Headlines this week draw our gaze to the plight of women. We have heard the testimony of Gisèle Pelicot whose dignity and courage shamed her abusers, empowering others to share their stories and speak for justice. We have heard women amplify the voices of Afghan girls who on reaching 6th grade are banned from education by the Taliban, sparking protests and vigils.
Yet Micah hoped for a different world - and we can and should too. He looked for God’s presence in the unlikely places: in the small places, the little groups, the tiny child. This is how God’s holy one comes to us - then and now, not just in a crib but in our hearts. The word of God in a speechless infant is the source of our security, peace and strength.
In him we are invited to see the image of God in each other. To be for each other that emergency friend. To do the small things. Courageously. Faithfully. Small Things Like These - now released as a film - is set against the backdrop of the Magdalene laundries in Ireland.

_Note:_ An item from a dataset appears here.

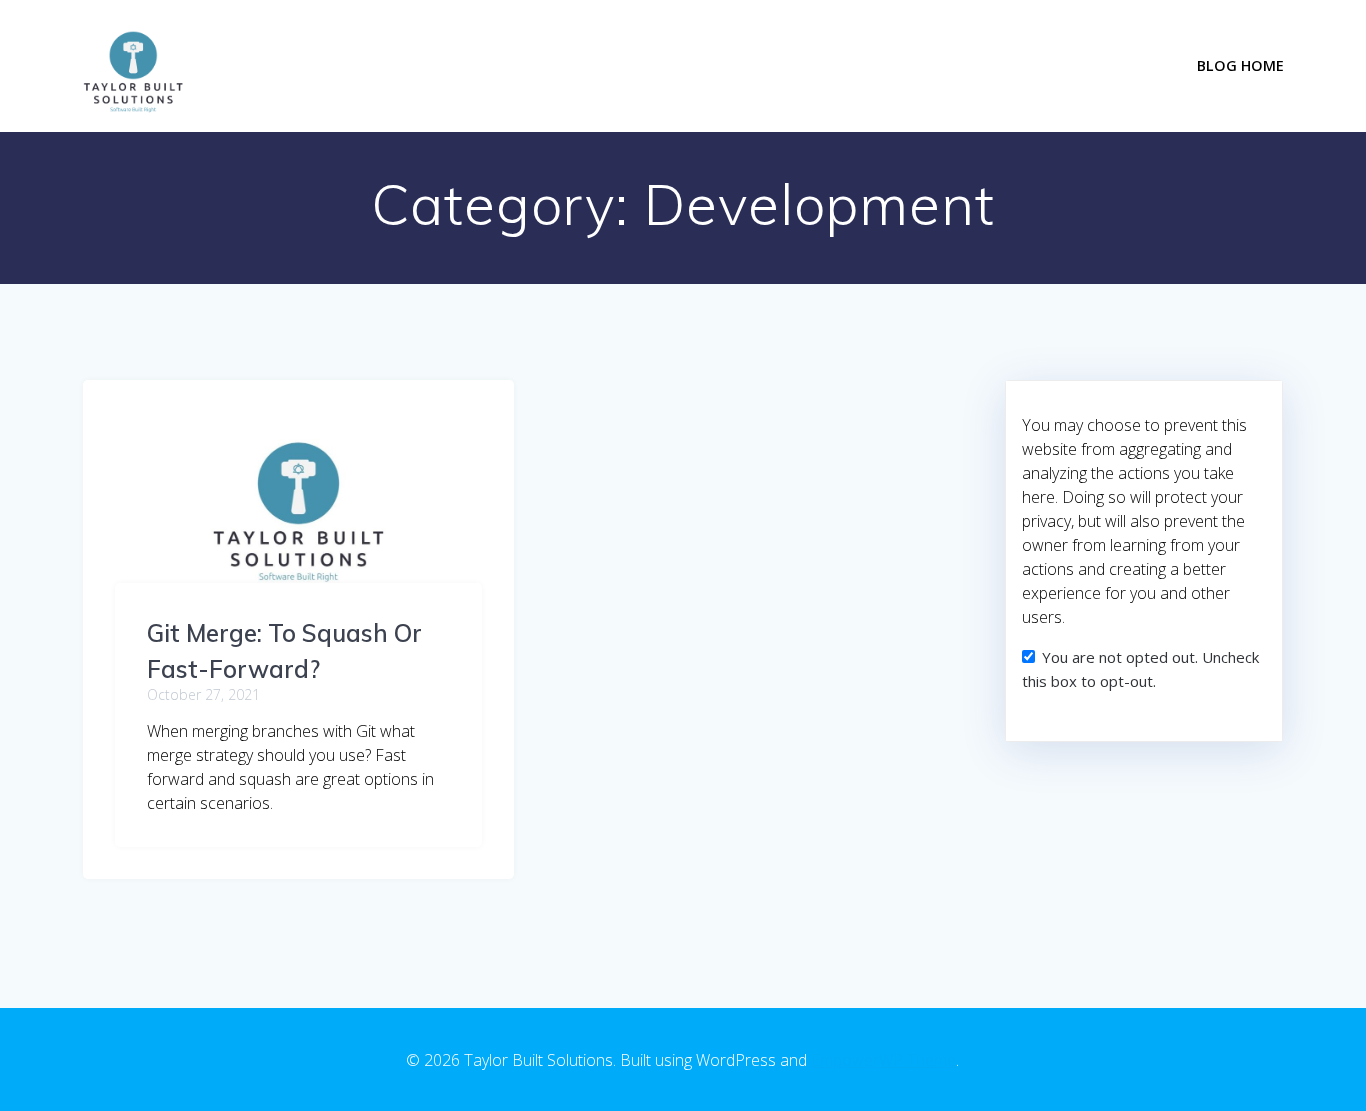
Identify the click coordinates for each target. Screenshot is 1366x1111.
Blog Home (1240, 65)
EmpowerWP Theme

We see the protagonist Bill Furlong as a child and with his own children. He reflects on smallest gestures that make a difference against a tide of abuse, indifference or control. He reflects on the daily kindnesses of Mrs Wilson - who had supported him and his mother, who in an early time might have ended up in the laundry. He reflects on the world of trouble ahead of him in seeking to save a life.
Cillian Murphy shows us Furlong’s worry, love and courage. Keegan writes of such radical emergency friendship as he reflects,: ‘he found himself asking was there any point in being alive without helping one another? Was it possible to carry on along through all the years, the decades, through an entire life, without once being brave enough to go against what was there and yet call yourself a Christian, and face yourself in the mirror?”
We’re not called to bear the weight of this alone. The writer to the Hebrews calls this process of making whole, renewing and restoring ‘sanctification’ - and it is God’s work in us, by the power of the Holy Spirit, as we are forgiven and renewed, opening up our blessed hearts to others.
In Jesus God’s love dwells with us; we are united with him in one body. We journey together with joy and sorrow, seeking reconciliation. In sharing our embodied selves, laughter and tears become holy. The world is broken and yet beautiful - the fullness of our embodied life together means that when no one else is there, we become each other’s next of kin. Emergency friends. Helping one another. Doing small things like these.